On that very day, after Antonio had left the hospital with his friends, or captors, as the case might prove. Jessica went through the building with her tray of roses, and in the wing adjoining the accident ward saw a man lying in one of the hitherto empty rooms.
“A new patient. He must have been brought in to-day. I’ve never been to the new ones till I was told, but I hate to pass him by. I wonder if it would be wrong to ask him if he wished a flower! And how still he stays.
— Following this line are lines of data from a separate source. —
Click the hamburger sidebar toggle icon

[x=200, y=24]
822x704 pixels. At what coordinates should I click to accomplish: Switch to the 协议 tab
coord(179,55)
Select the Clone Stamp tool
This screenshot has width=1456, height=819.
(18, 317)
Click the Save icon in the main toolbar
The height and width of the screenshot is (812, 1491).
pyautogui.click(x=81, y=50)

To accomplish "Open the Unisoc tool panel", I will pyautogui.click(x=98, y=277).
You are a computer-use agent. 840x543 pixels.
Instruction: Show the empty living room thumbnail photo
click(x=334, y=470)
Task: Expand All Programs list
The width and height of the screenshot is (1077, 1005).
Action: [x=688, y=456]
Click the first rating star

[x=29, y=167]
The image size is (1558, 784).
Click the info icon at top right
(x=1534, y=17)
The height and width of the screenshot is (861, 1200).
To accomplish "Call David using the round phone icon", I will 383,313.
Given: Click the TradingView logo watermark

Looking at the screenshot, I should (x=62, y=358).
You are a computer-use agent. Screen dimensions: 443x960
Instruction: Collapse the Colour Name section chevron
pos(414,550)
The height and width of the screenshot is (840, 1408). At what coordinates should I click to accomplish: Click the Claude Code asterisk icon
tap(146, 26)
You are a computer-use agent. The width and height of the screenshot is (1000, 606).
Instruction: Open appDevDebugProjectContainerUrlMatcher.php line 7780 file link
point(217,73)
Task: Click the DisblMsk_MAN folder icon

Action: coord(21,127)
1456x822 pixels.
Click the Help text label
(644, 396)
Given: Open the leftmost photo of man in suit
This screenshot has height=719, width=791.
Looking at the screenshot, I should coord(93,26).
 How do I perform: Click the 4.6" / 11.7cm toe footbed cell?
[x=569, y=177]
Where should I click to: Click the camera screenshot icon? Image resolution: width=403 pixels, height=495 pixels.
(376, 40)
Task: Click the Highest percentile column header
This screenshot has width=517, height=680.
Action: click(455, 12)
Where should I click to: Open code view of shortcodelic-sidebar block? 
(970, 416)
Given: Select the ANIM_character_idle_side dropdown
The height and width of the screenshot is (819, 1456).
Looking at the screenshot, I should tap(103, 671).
Yet his eyes are very wide open and so round! He looks like somebody I’ve seen–why, little Luis Garcia! ’Tis Luis himself, grown old and thin. For Luis’ sake, then I’ll try.”
A nurse was sitting silent at the patient’s bedside and toward her the child turned an inquiring glance. The answer was a slight, affirmative nod. The attendant’s thought was that it would please Lady Jess to give the rose and could do the patient no harm to receive it. Indeed, nothing earthly could harm him any more.
So Jessica stepped softly in and paused beside the cot. Her face was full of pity and of a growing astonishment, for the nearer she beheld it the more startling was the sick man’s likeness to a childish face hundreds of miles away.
Her stare brought the patient’s own vacant gaze back to a consciousness of things about him. He saw a yellow-haired girl looking curiously upon him and extending toward him a half-blown rose. A fair and unexpected vision in that place of pain, and he asked, half querulously:
“Who are you? An angel come to upbraid me before my time?”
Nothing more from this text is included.